- The Washington Times - Wednesday, November 6, 2019

Former Special Ukraine diplomat Kurt Volker, a key witness in the Trump impeachment proceedings, is directly rebutting the whistleblower’s allegation that he pressed the president’s supposed “quid pro quo” in Kyiv.

The whistleblower’s nine-page formal complaint states that Mr. Volker traveled to Kiev the day after President Trump talked by phone on July 25 with Ukraine President Volodymyr Zelensky. The complaint says the mission was specifically to reinforce the president’s “demands” which the complaint said included a desire for Mr. Zelensky to cooperate in a probe of former Vice President Joseph R. Biden.

But Mr. Volker testified to the House Permanent Select Committee on Intelligence, and two other committees, that the whistleblower’s account is “not accurate.”

Mr. Volker, according to a transcript released on Tuesday, said his trip was previously scheduled as a post-election meet-and-greet. He said he had no idea the Biden issue had come up in the president ’s call. His read-out said Mr. Trump congratulated Mr. Zelensky and that they talked of a possible visit to Washington. 

“The whistleblower report says that I was dispatched to Ukraine after the President’s phone call to meet with President Zelensky to talk about it,” Mr. Volker testified on Oct. 3. “That’s not accurate. I was planning on a visit  to Ukraine to fall after the 21st  of July, which is when the parliamentary election was. I did not want to show up in Ukraine during an election campaign.”

His answer is in sharp contrast to the whistleblower’s report, which is based on second-hand sources. The whistleblower said:

“On 26 July, a day after the call, U.S. Special Representative for Ukraine Negotiations Kurt Volker visited Kyiv and met with President Zelensky and a variety of Ukrainian political figures. 

“Based on multiple readouts of these meetings recounted to me by various U.S. officials, Ambassadors Volker   ….reportedly provided advice to the Ukrainian leadership about how to ‘navigate’ the demands that the President had made of Mr. Zelensky.”

Mr. Volker said he did give advice on how to “navigate” a campaign to fight corruption and how to stay out of the U.S. 2020 election.

Democrats and the liberal media have vouched for the whistleblower’s accuracy.

Gordon Sondland, ambassador to the European Union, was on the Kyiv trip and backed up Mr. Volker’s version.

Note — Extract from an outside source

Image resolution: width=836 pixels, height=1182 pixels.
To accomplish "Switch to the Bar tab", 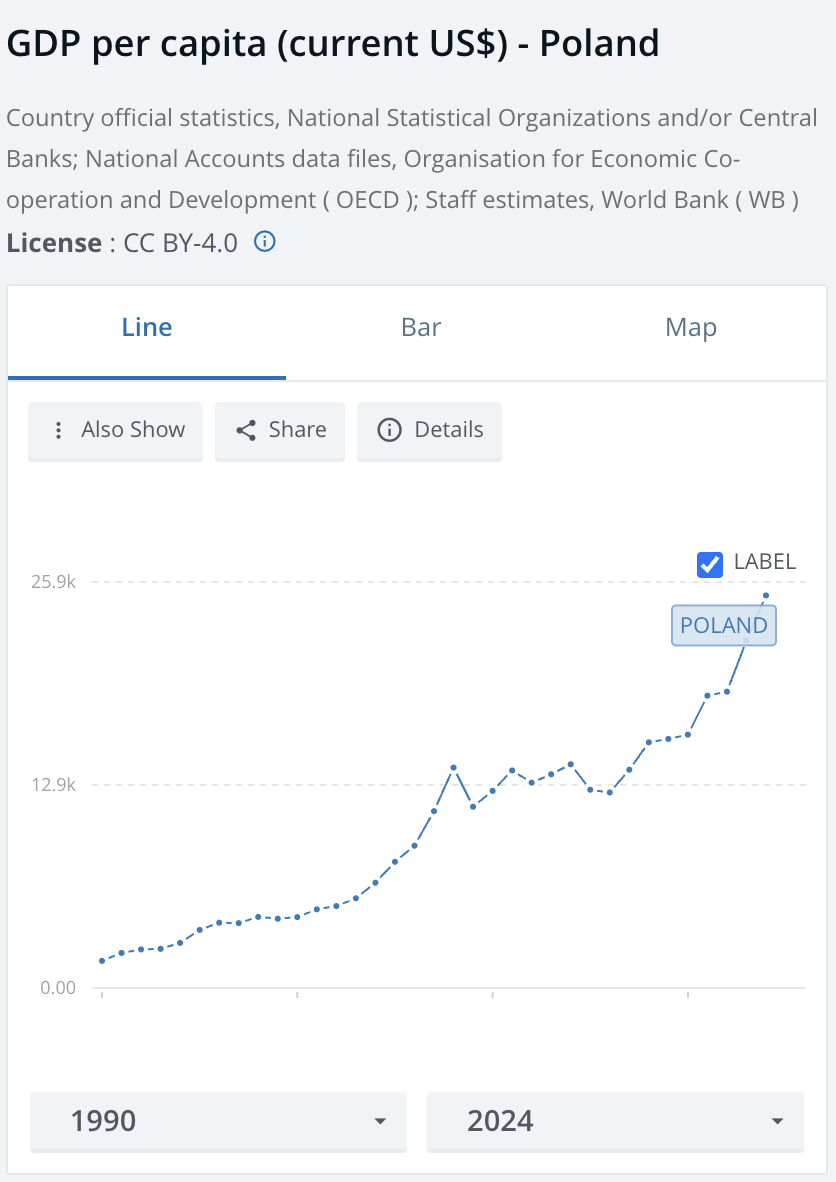I will click(x=421, y=328).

“I was not on that July 25th, 2019, call and I did not see a transcript of that call until September 25th, 2019, when the White House publicly released it. None of the brief and general call summaries I received contained any mention of Burisma or former Vice President Biden, nor even suggested that President Trump had made any kind of request of President Zelensky.”